コミュニケーション能力は高いと思います。昔からイベントの企画やアートグループ展など開催していました。今でも美術系の学校で講演を行ったり、ワークショップも定期的にやっているので、人と接することが多く、誰とでも仲良くなれます。
―ワークショップをやっていらっしゃるんですね!
幅広い年齢層の方々に参加いただいています。でも9割は女性ですね。
男性より女性の方がコラージュに敏感で、シュールなものをかわいいと解釈できますし。フォロワーを見る限り、自分のファンのほとんどは女性だと思います。
― SNSを拝見したところ、音楽活動もされているようですが。
もともとQ-TAという名前がDJネームなんです。異なる2枚のレコードをミックスして、新しい流れを作っていくというところが今やっているコラージュと似ています。
自分で1から作るのではなく、目の前にある素材をどう料理し、提供するかという即興性を大切にしています。
―普段どんな場所に出かけますか?例えばアーティストの方なら美術館とか…。
以外と美術館とかは行かないんですよ。中野ブロードウェイにいますね(笑)海外フィギュアを集めるのが好きで、昔は家のショーケースに何百体ものフィギュアが並んでました。
最近は置く場所がないので買わずに見るのみにしてますけど。
インスタがきっかけでコラージュ作家に
―インスタグラムを始めたきっかけはなんでしょうか?
2011年から始めました。周りに写真をやってる仲間が多かったのでなんとなく始めた感じでした。
最初は自分も抽象的な写真など載せていたのですが、途中からコラージュ的な作品を投稿するようになりました。その頃は今みたいに写真以外の作品を載せる人も少なかったんですよ。
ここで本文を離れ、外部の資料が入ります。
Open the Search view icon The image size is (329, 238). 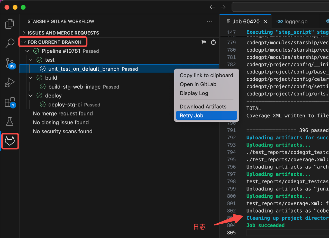point(10,43)
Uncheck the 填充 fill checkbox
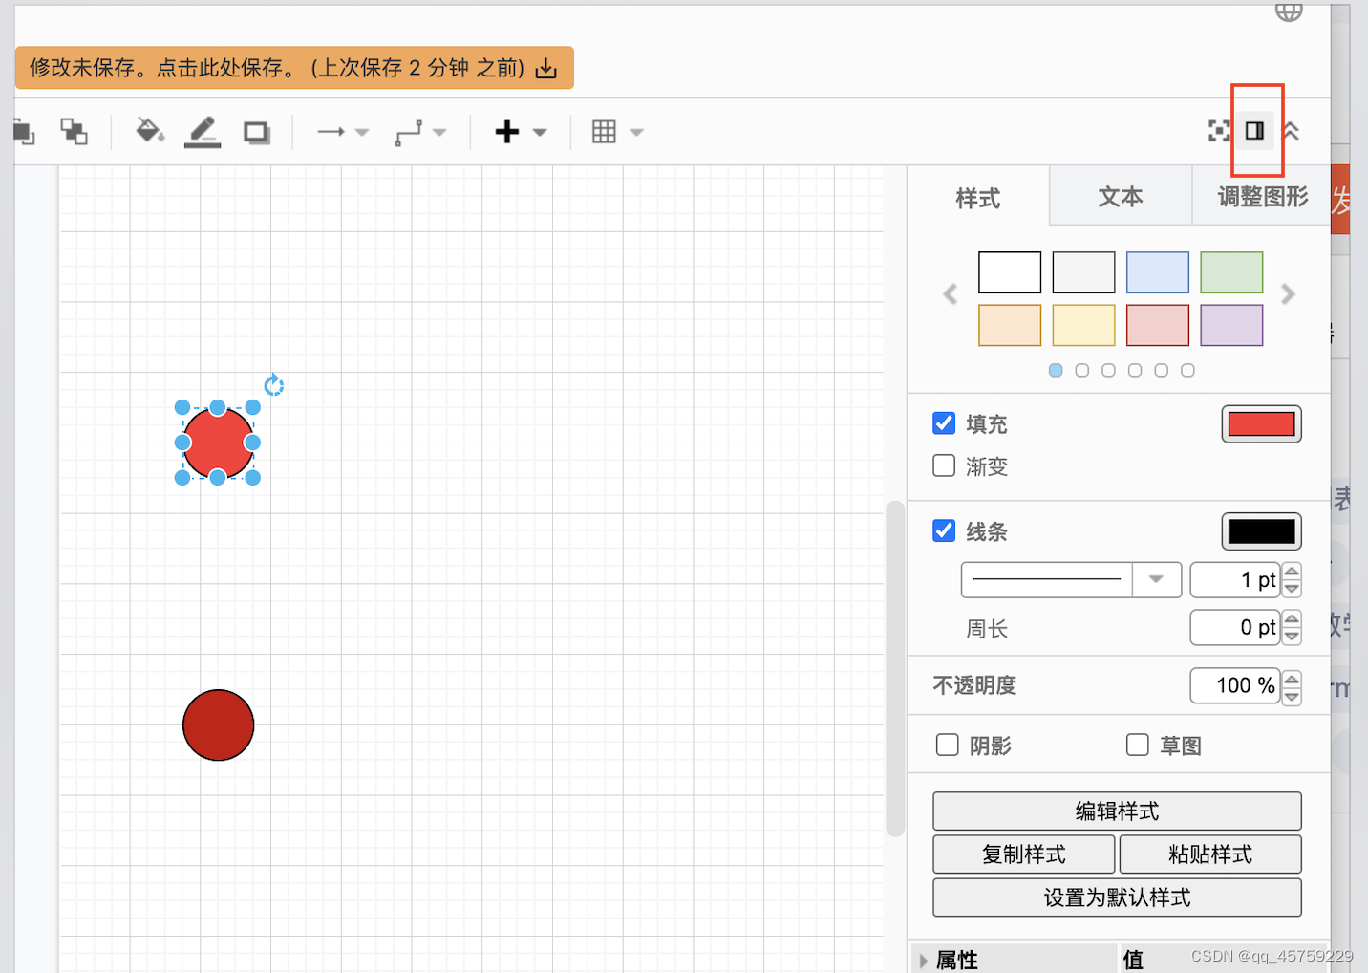Image resolution: width=1368 pixels, height=973 pixels. 943,422
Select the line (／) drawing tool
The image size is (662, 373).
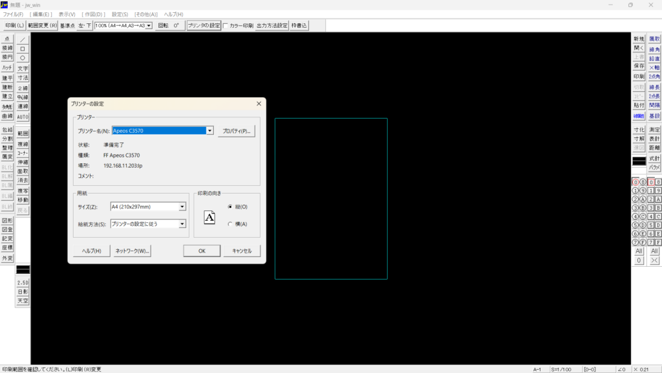(23, 40)
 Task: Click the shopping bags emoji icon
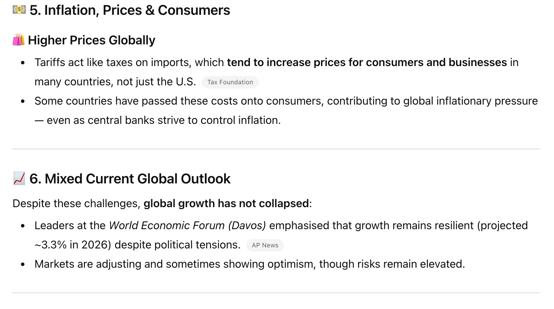click(19, 40)
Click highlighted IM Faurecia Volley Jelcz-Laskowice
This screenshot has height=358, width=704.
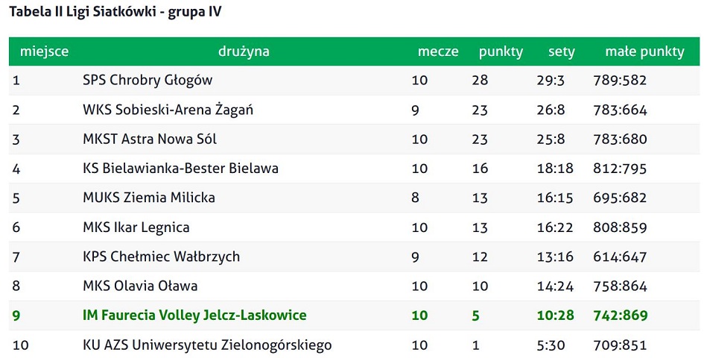tap(195, 315)
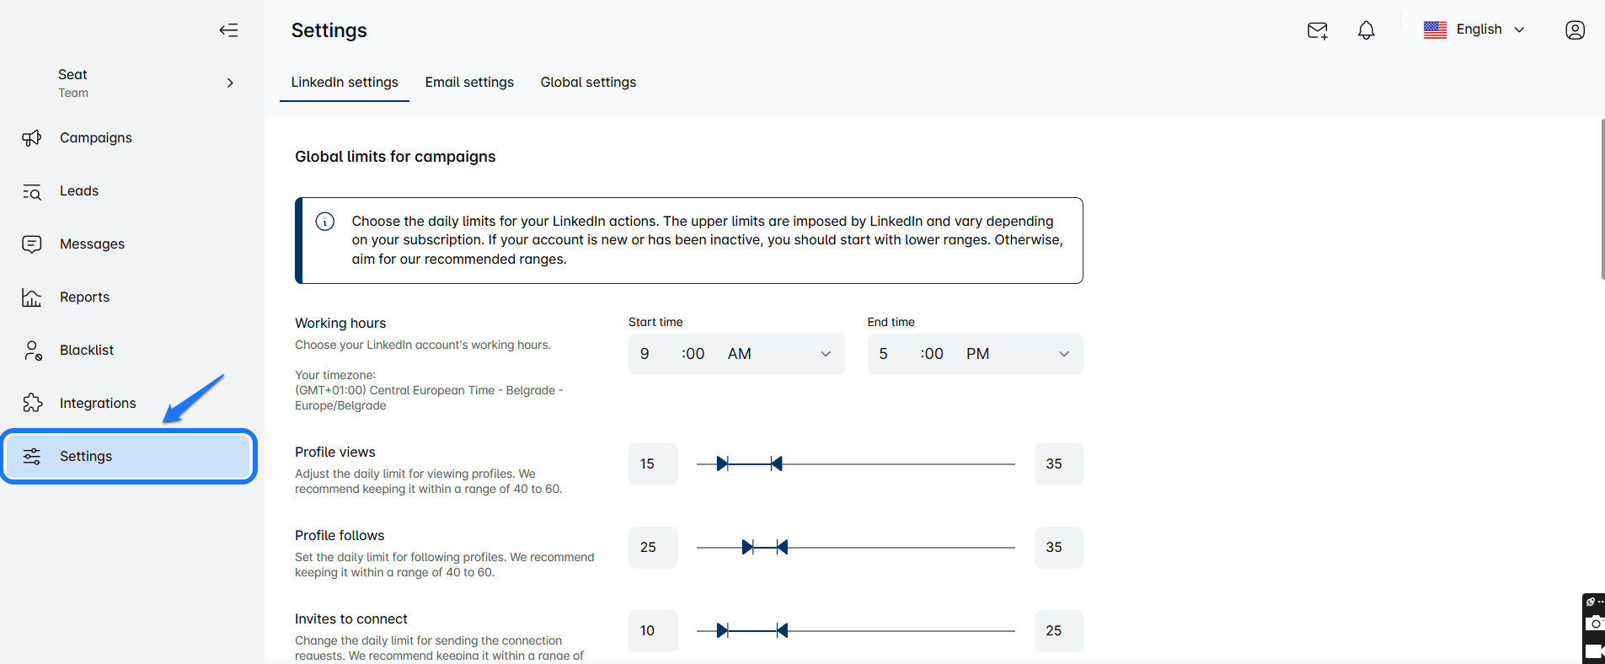Click the Invites to connect maximum field
This screenshot has width=1605, height=664.
tap(1058, 631)
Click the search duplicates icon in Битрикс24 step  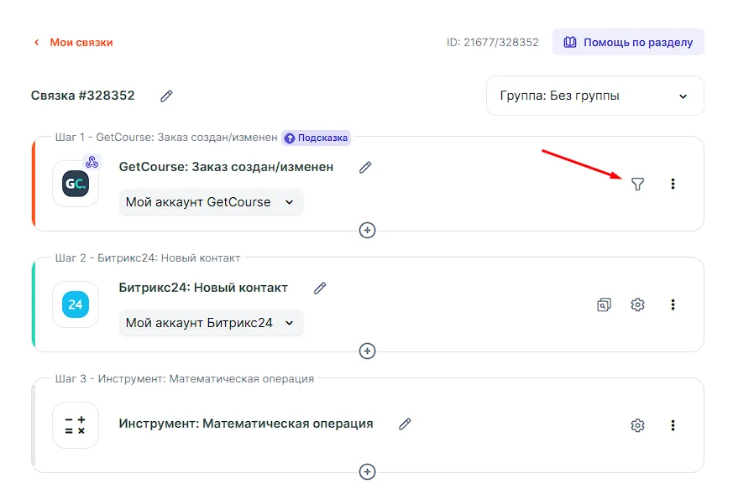click(x=604, y=304)
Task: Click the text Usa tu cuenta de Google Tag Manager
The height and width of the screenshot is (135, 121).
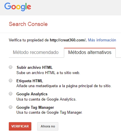Action: tap(50, 113)
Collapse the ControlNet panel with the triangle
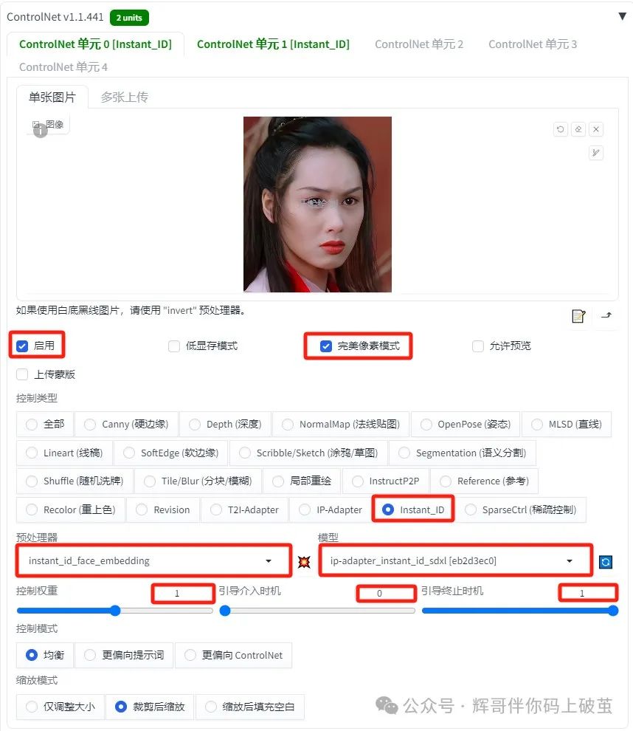 (x=622, y=16)
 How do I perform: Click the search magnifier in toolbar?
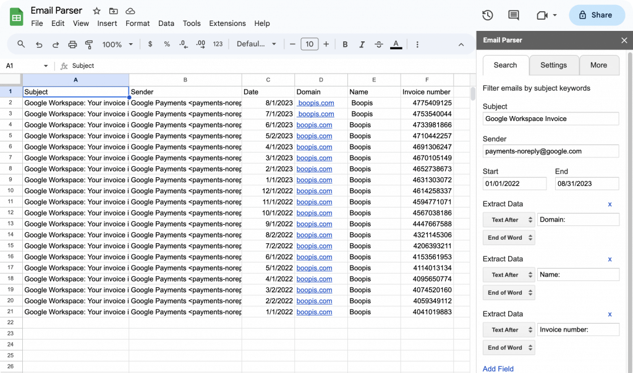click(21, 44)
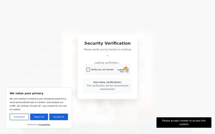The image size is (215, 134).
Task: Click the Loading verification text
Action: pyautogui.click(x=108, y=63)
いざ初めてみると思いのほか反応が良かったので1度まとめて「land land」というコラージュ作品集を作ったんです。そのタイミングでコラージュアーティストと名乗り始めました。
コラージュは前から好きだったけど、作品を作っていこうと思ったのはインスタがあったからですね。
―インスタグラムを始める前と後で生活に違いはありますか?
コラージュアーティストとして活動を始めたのが1番の違いですね。あとは表現の責任感というか、作品が見られることを意識するようになりました。
どんな作品が受けるかは、国によって違くて、例えば日本だとわかりやすい可愛い系、デザイン的だとヨーロッパ、勢いのあるコラージュはアメリカからの反応が多いんですよ。女性の裸の写真を使えば、中東の方から厳しいコメントがきたり、本当に多くの方に見られているんだと実感しています。
最近はGucciを始め、世界各国からいろんな連絡も入り仕事の幅も広がりました。
インスタを始める人って、身内だけで楽しんでいる人が多いけど、意識を変えるだけで全く違うツールになるし、目の前にあるツールと向き合ってアプローチの方法を意識していくことが大切だと思います。
―今後インスタグラムでやってみたいことはありますか?
コラージュって平面的なものなので、それを立体的に見せることができたら面白いなって思ってます。
―それは面白いですね!最近インスタはどんどん新機能が追加されているので、近いうちに3D対応なんてこともありえそうですし!
そうですね。ただツールが便利になりすぎると根本の良さがなくなるので、今良いものを変えずに新しい表現を模索したいです。
例えば、3Dではないけど、レイヤーを重ねることで奥行きをだしたり、そういったところでよりワクワク感を演出できると思うんです。
作品の前後を想像させることが大切
―いつもどこで作業をしていますか?
いろんなところで。カッターマットと材料があればどこでもいいんです。自宅でも作業しますけど、猫が2匹いて邪魔されるんです…。
―制作に使うアイテムを見せてください。
1920〜70年代の雑誌、この時代の印刷感が好きなんです。素材は神保町の古本屋とかで探します。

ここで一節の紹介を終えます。